The domestic tourism sector continued to expand last month, as in April 2015 the number of guests and tourism nights was up by 9.6 percent (771 thousand) and 4.8 percent (1.8 million), respectively, while the volume of revenues at accommodation establishments rose by 5.7 percent (HUF 15.5bn) in comparison to the corresponding period of the previous year.

At 52.6 percent, the room occupancy ratio shows an improvement of 2.7 percentage points compared to the same month of the previous year. Concurrently, average room prices also increased, and higher RevPAR was the result of the positive change in both indicators.

The fact that tourism traffic was outstandingly high in April last year highlights the importance of these figures: in April 2014 the number of tourism nights soared by 14.4 percent year-on-year.

While domestic tourism traffic showed steady increases this year, that of foreigners is more volatile and less predictable. However, figures improved in both groups compared to April last year: the number of domestic and foreign guests was up by 7.9 percent and 2.5 percent, respectively.
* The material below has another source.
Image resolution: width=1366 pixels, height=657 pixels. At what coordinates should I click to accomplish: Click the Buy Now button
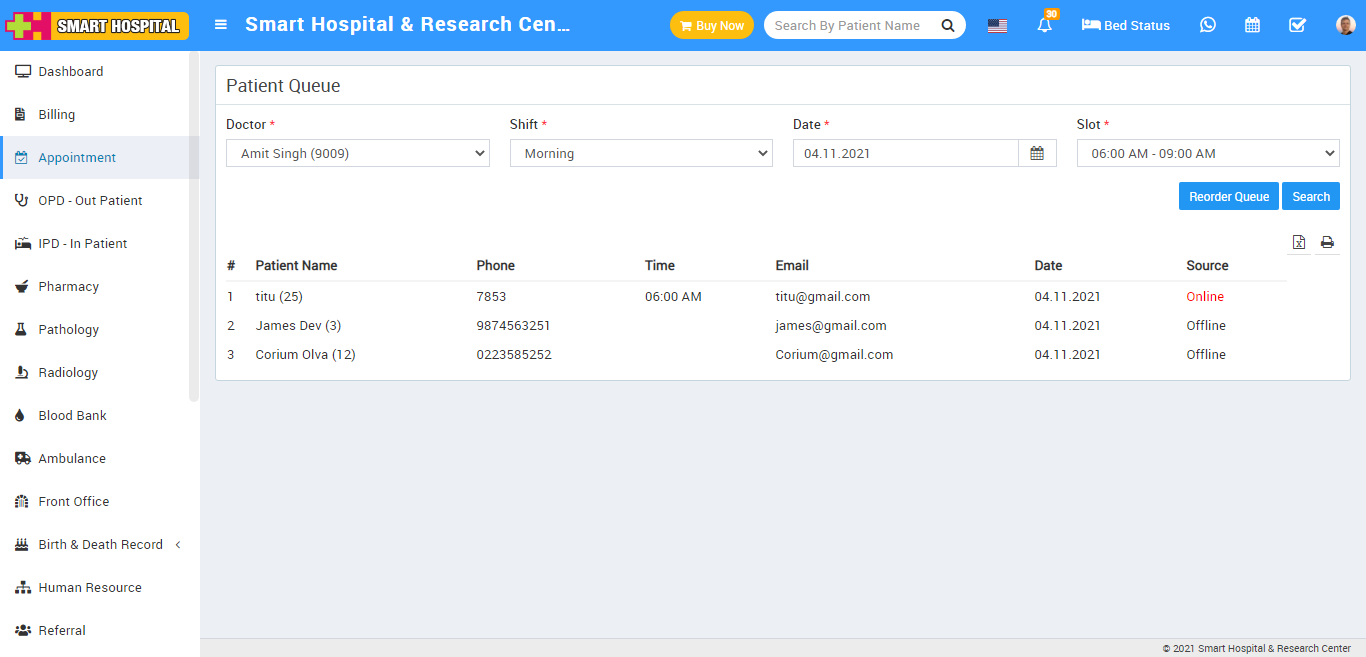point(711,26)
SZÉP Cards continue to be the drivers of domestic tourism traffic: in the observed period, 380 thousand domestic guests spent 790 thousand tourism nights at commercial accommodations, which constitute increases of 12 percent and 7.9 percent, respectively, even compared to the very high base of the previous year.

In April 2015, 395 thousand foreign guests (+7.5 percent) spent 1 million 19 thousand tourism nights (+2.5 percent) at Hungarian commercial accommodations. Although the number of Russian guests – due mainly to ruble depreciation – was lower, that of United States guests increased spectacularly, by 21 percent, compared to the same period of the previous year. Out of the top 10 sender countries, arrivals from eight of them were higher, with double-digit growth recorded with regard to Great Britain (14 percent), the Czech Republic (18 percent), France (14 percent), Romania (13 percent) and Slovakia (16 percent).